Toronto-Dominion Bank, Bank of Montreal and a majority of the large U.S. banks passed the second part of the Federal Reserve's annual stress tests, giving them the green light to buy back shares, pay out dividends and make acquisitions.

The passing grade comes as the big Canadian banks increasingly turn to the United States to boost their business. It will allow the banks to proceed with any potential plans to expand their footprint south of the border.

Among the 34 banks that were stress tested, Capital One Financial Corp. was the only that received a "conditional non objection" pass from the Federal Reserve. Capital One must submit a new capital plan to the Fed within six months that corrects weaknesses with the oversight and execution of its capital planning practices.

The largest U.S. banks have been stress tested every year since the U.S. housing market collapsed and triggered a global economic crisis in 2008-09.

The banks are examined to ensure they have the capital and liquidity to withstand adverse financial conditions while continuing to provide credit to households and businesses. This year, the banks passed the two-part stress tests with flying colours.

The Fed's made up scenario put the 34 banks through a "severe" global recession, where the U.S. jobless rate jumped 5.25 percentage points to 10 per cent and commercial real estate prices dropped 35 per cent.

"The nation's largest banks are on solid financial ground. They raised a lot of capital since the crisis," said Mark Zandi, chief economist with Moody's Analytics.

"Capital is not a constraint. Liquidity is not a constraint. From that perspective, they are well positioned if they wanted to expand and grow in the U.S.," he said.

Although TD and BMO had to submit capital plans, their stress tests were not as rigorous as the more complex banks, such as Goldman Sachs Group Inc., JPMorgan Chase & Co. and Bank of America Corp. Those banks also had their internal controls, governance practices and risk management assessed under the "severe recession" scenario.

Royal Bank of Canada also submitted a plan to the Fed. But RBC was only part of the Fed's trial stress test since it recently became a bank holding company with its acquisition of L.A.'s City National. Results from RBC's capital plan will be made public next year.

The stress tests began in 2009 and were designed to restore confidence in the banking system.

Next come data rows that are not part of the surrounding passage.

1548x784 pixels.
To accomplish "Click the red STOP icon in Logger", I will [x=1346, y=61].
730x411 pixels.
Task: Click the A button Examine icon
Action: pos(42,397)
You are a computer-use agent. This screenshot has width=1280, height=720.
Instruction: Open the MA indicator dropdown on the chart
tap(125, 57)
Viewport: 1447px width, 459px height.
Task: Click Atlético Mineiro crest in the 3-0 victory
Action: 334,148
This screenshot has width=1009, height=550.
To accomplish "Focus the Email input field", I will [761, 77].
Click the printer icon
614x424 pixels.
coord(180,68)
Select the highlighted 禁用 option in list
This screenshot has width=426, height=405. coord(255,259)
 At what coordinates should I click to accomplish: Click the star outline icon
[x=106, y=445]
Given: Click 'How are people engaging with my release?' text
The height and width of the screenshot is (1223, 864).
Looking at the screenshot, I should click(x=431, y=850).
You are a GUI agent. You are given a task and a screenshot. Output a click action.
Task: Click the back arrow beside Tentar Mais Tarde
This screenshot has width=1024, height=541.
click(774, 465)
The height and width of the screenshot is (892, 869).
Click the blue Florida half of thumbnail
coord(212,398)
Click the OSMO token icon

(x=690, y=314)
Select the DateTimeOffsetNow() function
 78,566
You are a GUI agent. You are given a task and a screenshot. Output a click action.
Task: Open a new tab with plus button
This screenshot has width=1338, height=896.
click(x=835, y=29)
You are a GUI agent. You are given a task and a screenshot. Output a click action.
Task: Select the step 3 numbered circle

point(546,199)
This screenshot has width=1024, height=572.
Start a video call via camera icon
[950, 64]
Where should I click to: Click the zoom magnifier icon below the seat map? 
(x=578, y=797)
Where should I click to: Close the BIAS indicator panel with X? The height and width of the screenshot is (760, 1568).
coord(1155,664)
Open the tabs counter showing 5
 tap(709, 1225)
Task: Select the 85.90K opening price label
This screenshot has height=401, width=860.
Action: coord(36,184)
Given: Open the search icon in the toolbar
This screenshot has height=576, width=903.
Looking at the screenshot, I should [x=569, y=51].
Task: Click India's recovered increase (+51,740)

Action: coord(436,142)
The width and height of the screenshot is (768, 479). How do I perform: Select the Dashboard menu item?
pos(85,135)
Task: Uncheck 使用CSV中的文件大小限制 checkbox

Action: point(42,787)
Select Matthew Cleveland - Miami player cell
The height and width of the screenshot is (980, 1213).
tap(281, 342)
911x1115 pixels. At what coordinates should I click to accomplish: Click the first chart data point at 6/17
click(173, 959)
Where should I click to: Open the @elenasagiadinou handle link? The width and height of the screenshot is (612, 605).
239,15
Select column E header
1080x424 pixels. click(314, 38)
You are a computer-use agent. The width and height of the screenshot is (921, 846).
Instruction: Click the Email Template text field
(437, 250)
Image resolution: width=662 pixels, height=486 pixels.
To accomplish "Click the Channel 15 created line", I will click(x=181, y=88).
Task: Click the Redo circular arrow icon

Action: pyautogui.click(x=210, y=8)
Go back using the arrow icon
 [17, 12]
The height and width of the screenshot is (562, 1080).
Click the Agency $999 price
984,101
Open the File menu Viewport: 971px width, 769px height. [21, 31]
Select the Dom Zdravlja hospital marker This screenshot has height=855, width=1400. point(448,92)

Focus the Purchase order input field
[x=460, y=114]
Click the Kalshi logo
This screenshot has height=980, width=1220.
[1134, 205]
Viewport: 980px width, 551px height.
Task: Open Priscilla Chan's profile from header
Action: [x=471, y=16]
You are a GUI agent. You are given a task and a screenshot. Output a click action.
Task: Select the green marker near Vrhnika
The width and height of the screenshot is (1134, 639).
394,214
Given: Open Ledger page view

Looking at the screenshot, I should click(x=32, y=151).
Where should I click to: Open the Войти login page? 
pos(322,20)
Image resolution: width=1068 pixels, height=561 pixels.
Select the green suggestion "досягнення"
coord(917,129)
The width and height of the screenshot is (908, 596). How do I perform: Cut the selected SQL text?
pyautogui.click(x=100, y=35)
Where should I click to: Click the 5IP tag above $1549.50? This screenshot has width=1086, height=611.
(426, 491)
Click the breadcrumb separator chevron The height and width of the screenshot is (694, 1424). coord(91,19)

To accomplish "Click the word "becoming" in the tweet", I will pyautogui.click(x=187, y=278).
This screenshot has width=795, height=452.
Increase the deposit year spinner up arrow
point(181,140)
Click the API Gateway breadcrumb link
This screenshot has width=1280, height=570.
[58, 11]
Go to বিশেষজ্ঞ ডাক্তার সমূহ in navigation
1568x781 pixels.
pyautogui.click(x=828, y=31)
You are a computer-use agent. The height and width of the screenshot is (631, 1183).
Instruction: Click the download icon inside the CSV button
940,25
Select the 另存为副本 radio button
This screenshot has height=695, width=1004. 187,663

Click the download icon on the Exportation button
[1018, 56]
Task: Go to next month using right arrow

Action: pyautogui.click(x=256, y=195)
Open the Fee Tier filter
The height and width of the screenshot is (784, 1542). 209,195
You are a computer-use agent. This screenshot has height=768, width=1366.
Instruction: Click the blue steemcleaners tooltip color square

This marked the first round of stress tests under the Trump administration, which wants to roll back the massive Dodd-Frank regulation bill that made the annual tests law. U.S. Treasury Secretary Steven Mnuchin has proposed weakening the stress-test regime, by making them less frequent and sparing the smaller banks. Mr. Zandi said it was a good idea to give relief to the smallest banks.

"My guess is the next financial crisis will not come from the banks, it will come from the non-banking part of the system," Mr. Zandi said. "By asking banks to hold more capital, you are raising the odds that the next crisis will come from the shadow banking system."

Canadian Imperial Bank of Commerce, which recently bought Chicago's PrivateBancorp Inc., said it will not be subjected to the Fed's annual exams as it falls below the required $50-billion in U.S. assets.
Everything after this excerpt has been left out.